Vaadin unter Last – Teil 1: Aufsetzen der Testumgebung

Vaadin ist eine moderne und gleichzeitig eine sehr reife Technologie zur Umsetzung von Web-Anwendungen in Java. Um im Unternehmens-Einsatz zu bestehen ist es unerlässlich, dass eine mit Vaadin implementierte Anwendung unter hoher Last zuverlässig arbeitet. Um den Einfluss von Vaadin auf die Performance einer damit umgesetzten Web-Anwendung zu evaluieren, hat die akquinet AG einen entsprechenden Test aufgesetzt. Im nun folgenden ersten Teil werden wir unser Test-Setup darstellen und den Umgang mit den verwendeten Tools, insbesondere JMeter, diskutieren. Im zweiten und dritten Teil dieser Blog-Serie werden wir auf die eigentlichen Testergebnisse eingehen.

Getestete Vaadin Anwendung

Was wir natürlich als Erstes benötigen, um die Performance von Vaadin zu messen, ist eine mit Vaadin implementierte Anwendung. Wir verwenden dafür den Officewerker, eine Anwendung zum Office-Management in kleinen Unternehmen. Unter anderem können mit der Anwendung Ein- und Ausgangsrechnungen verwaltet werden. Officewerker ist eine Entwicklung der akquinet AG; die Anwendung setzt auf den klassischen Java EE Stack mit Vaadin als UI-Technologie auf.

Officewerker UI
Officewerker UI

Die UI ist nach dem Model-View-Presenter Entwurfsmuster implementiert. Die Presenter halten dabei den aktuellen Zustand der Oberfläche. Unter der UI Schicht liegt die Schicht für die Geschäftslogik, die bis auf wenige Ausnahmen zustandslos mit Stateless Session Beans implementiert ist. In der Persistenzschicht werden Entitäten per JPA (EclipseLink) auf eine relationale Datenbank abgebildet. Als Datenbank verwenden wir PostgreSQL; als Applicationserver dient Glassfish.

Testumgebung

Um das Verhalten einer Web-Anwendung zu evaluieren, die mehrere hundert bis tausend Benutzer gleichzeitig bedienen soll, ist es gemeinhin sinnvoll, zwei Prämissen beim Aufsetzen der Umgebung zu befolgen:

  1. ein realistisches Sizing der zugrunde liegenden Hardware
  2. eine Trennung der Last erzeugenden Maschine von der zu testenden Maschine

Daher haben wir uns entschieden, den Test in der Amazon Elastic Computing Cloud auszuführen. Dadurch erhalten wir eine produktionsnahe Umgebung zu überschaubaren Kosten.

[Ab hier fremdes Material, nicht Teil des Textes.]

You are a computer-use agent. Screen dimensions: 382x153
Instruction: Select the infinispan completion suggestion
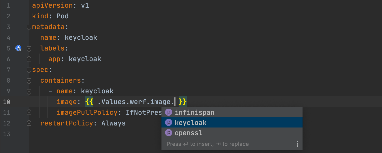coord(194,112)
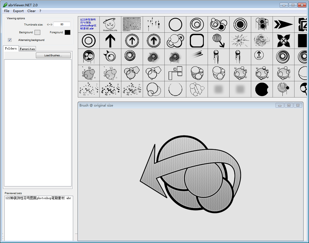Open the Export menu
The height and width of the screenshot is (243, 309).
pos(18,11)
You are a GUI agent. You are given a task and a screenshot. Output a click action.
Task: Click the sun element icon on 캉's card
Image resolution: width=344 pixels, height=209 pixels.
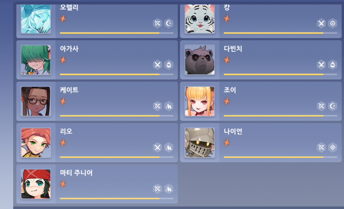point(333,23)
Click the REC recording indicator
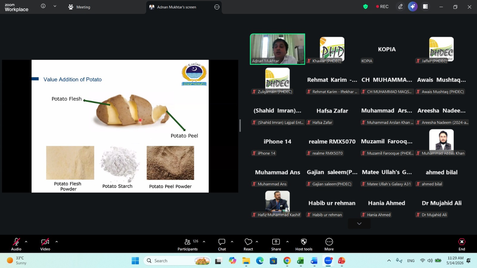Image resolution: width=477 pixels, height=268 pixels. [x=382, y=7]
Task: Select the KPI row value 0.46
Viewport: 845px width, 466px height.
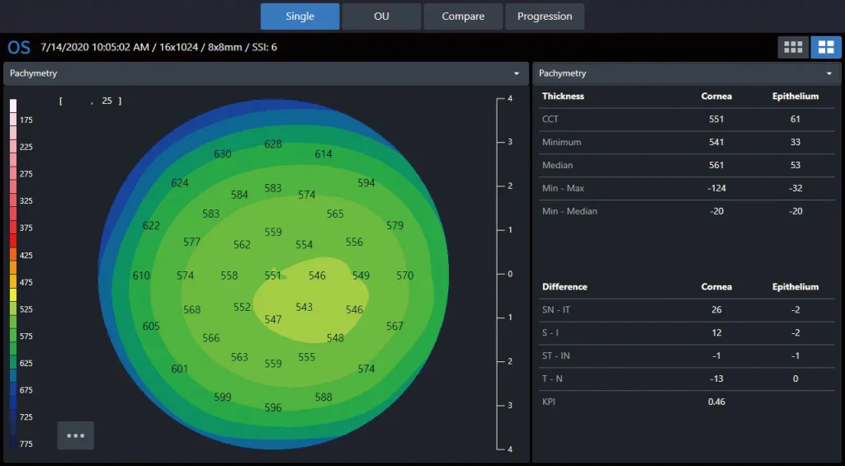Action: pos(715,402)

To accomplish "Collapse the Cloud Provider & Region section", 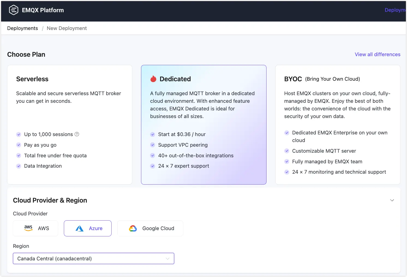I will pos(392,200).
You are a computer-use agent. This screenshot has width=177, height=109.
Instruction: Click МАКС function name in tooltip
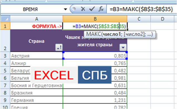(x=94, y=34)
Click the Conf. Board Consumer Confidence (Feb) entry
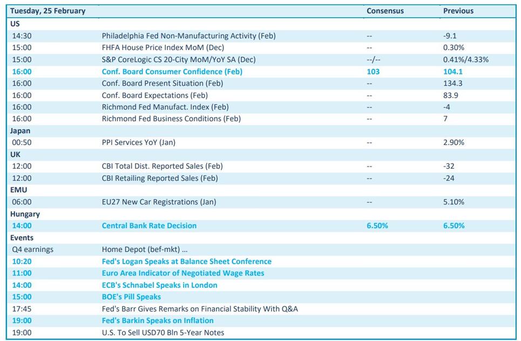 click(x=172, y=71)
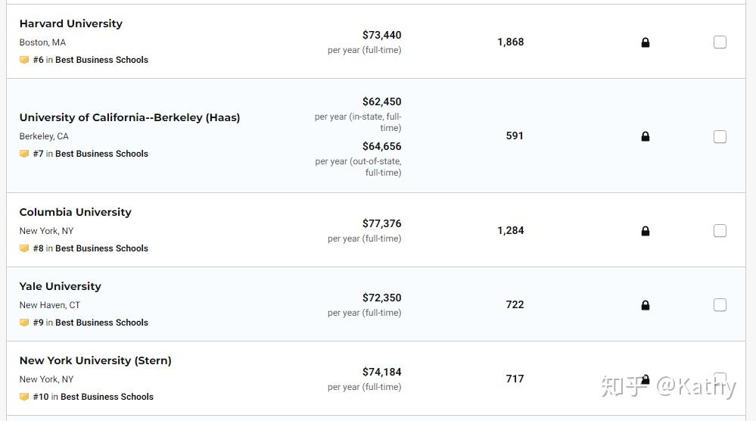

Sowohl der die Anwendung als auch der Testtreiber laufen jeweils auf einer Instanz in der Amazon EC2. Die ausgewählten Instanzen sind wie folgt ausgestattet:

Merkmal der Instanz Testtreiber (Client) Web-Anwendung
Type m1.large m1.xlarge
Archtektur 64 Bit 64 Bit
vCPU 2 4
EC2 Recheneinheiten 4 8
Arbeitsspeicher 7,5 GB 15 GB
Netzwerkleistung mittel hoch

Das Aufsetzen der beiden Instanzen stellte kein großes Problem dar und war Dank ausführlicher Dokumentation seitens Amazon schnell erledigt.

Ablauf des Tests

Der Test, den wir ausführen wollen, soll folgenden Ablauf haben:

  • Anmeldung an der Anwendung und Aufruf der Startseite
  • Wechsel in die Ansicht für Eingangsrechnungen
  • Eingabe eines Suchbegriffs, um aus der Liste aller Eingangsrechnungen nur eine anzuzeigen. Dieser Schritt wird mehrfach wiederholt.
  • Abmelden von der Anwendung

Vorbereiten der Anwendung für den Test

Für die Ausführung unseres Tests benötigen wir Testdaten in der Anwendung:

  • Zum einen benötigen wir Benutzer, damit ausreichend Zugänge für die parallele Anmeldung an der Anwendung vorhanden sind.
  • Zum anderen benötigen wir eine realistische Anzahl von Eingangsrechnungen, um realistische Last auf die Oberfläche und alle anderen Schichten zu bekommen.

Wir haben Insert-Skripts für die Erzeugung gewählt. Dabei war es wichtig, die Testdaten so anzulegen, dass diese in der späteren Testausführung leicht zu referenzieren sind. Dies wurde durch einen vollständig besetzten Nummernkreis erreicht – sprich: jede Zufallszahl wird auch als Rechnungsnummer gefunden.

Neben der Erzeugung der Testdaten, mussten wir auch in den Code bzw. die Konfiguration der Anwendung eingreifen:

  • Zum einen bietet Vaadin einen eingebauten Schutz gegen Cross Site Request Forgery (XSRF). Wenn man JMeter gegen eine Vaadin Anwendung ausführt, kann es sein, dass Vaadin dies als einen solchen Angriff wertet. Abhilfe schafft eine Einstellung in der web.xml:
    <init-param>
      <param-name>disable-xsrf-protection</param-name>
      <param-value>true</param-value>
    </init-param>
    

    Man sollte allerdings unbedingt dafür sorgen, dass diese Einstellung wirklich nur für Testzwecke verwendet wird – XSRF gehört laut OWASP zu den Top Ten der häufigsten Attacken auf Web-Anwendungen.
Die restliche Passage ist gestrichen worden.